> [Input data]
+ + + +

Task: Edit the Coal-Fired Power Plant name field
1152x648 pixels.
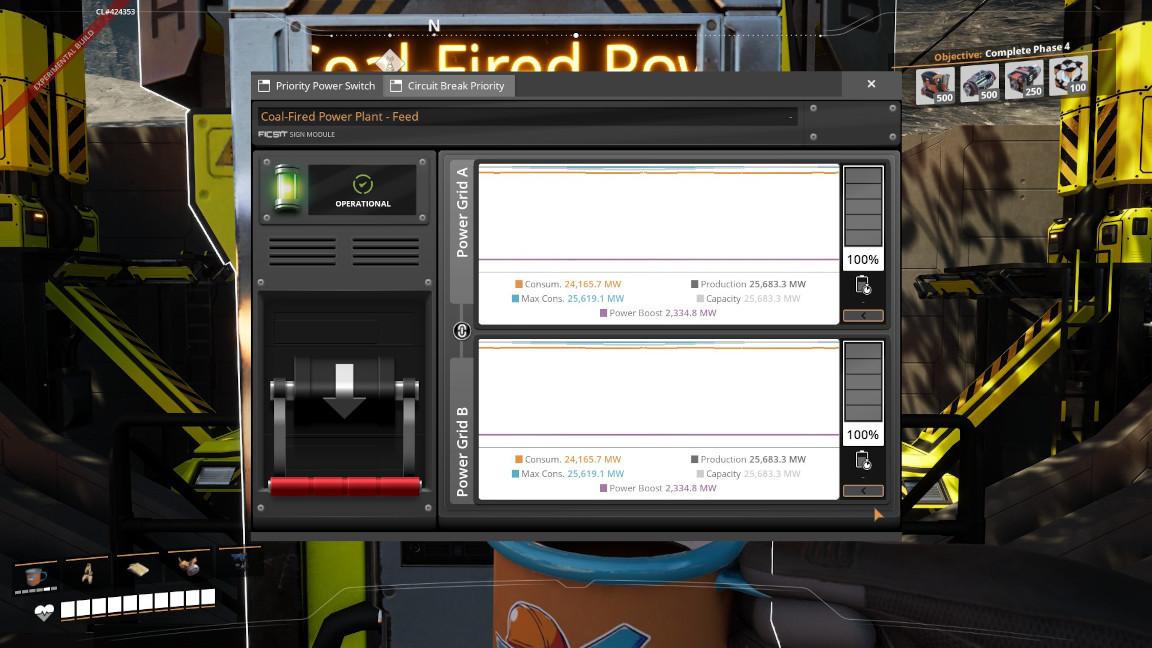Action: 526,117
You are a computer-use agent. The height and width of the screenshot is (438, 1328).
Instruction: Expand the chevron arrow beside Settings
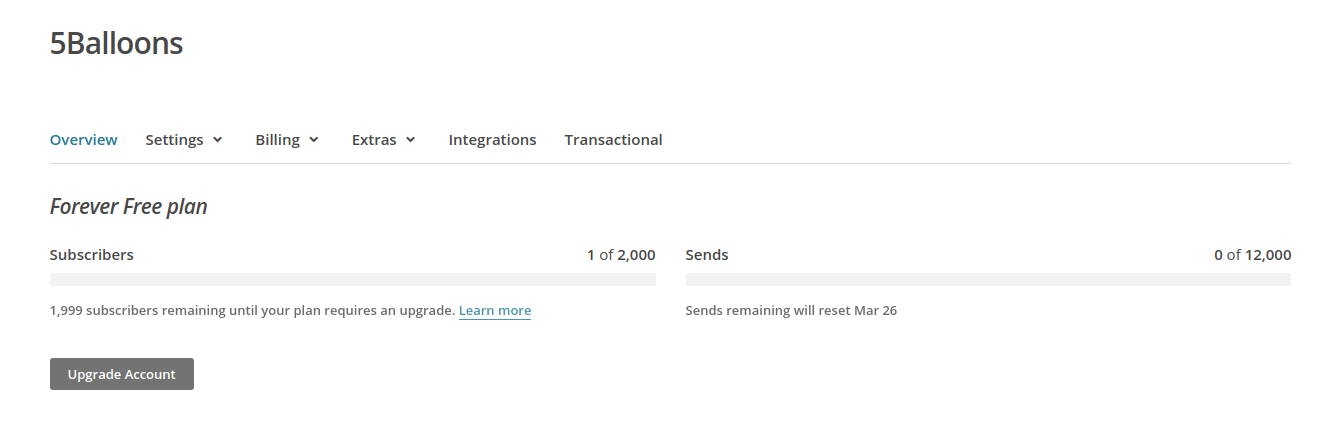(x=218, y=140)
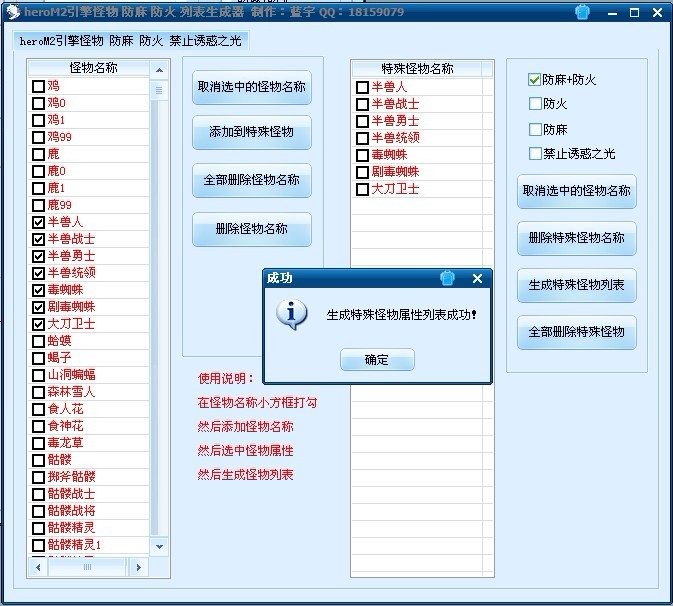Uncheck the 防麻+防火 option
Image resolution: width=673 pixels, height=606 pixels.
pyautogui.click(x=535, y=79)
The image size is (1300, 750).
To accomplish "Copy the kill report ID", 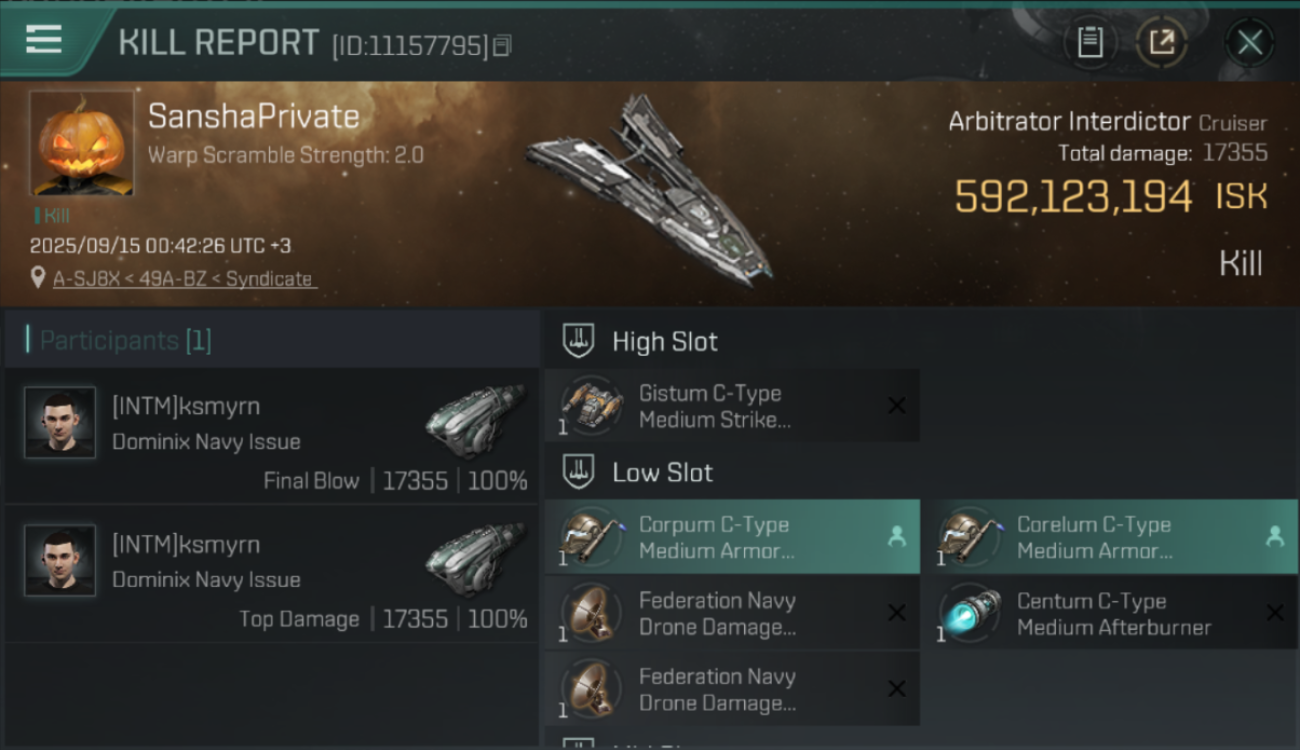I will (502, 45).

+ + + +

Transcribe the items from their first line through the line containing "pyautogui.click(x=535, y=79)", inclusive, and omit the pictures from your answer.

Task: Edit the Coal-Fired Power Plant name field
1152x648 pixels.
Action: 526,117
You are a computer-use agent. The height and width of the screenshot is (438, 1328).
Instruction: Expand the chevron arrow beside Settings
(x=218, y=140)
Uncheck the 防麻+防火 option
Image resolution: width=673 pixels, height=606 pixels.
pyautogui.click(x=535, y=79)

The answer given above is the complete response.